Exercise brief >> An identical copy of all the entries is the required result.
-- Records shown follows --
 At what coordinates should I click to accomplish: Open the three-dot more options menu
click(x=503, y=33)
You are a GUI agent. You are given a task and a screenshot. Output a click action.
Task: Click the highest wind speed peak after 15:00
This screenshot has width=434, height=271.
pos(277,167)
-- Records shown concluded --
Output of the task >>
 At what coordinates should I click to accomplish: Open the three-dot more options menu
click(x=503, y=33)
You are a GUI agent. You are given a task and a screenshot. Output a click action.
Task: Click the highest wind speed peak after 15:00
This screenshot has width=434, height=271.
pos(277,167)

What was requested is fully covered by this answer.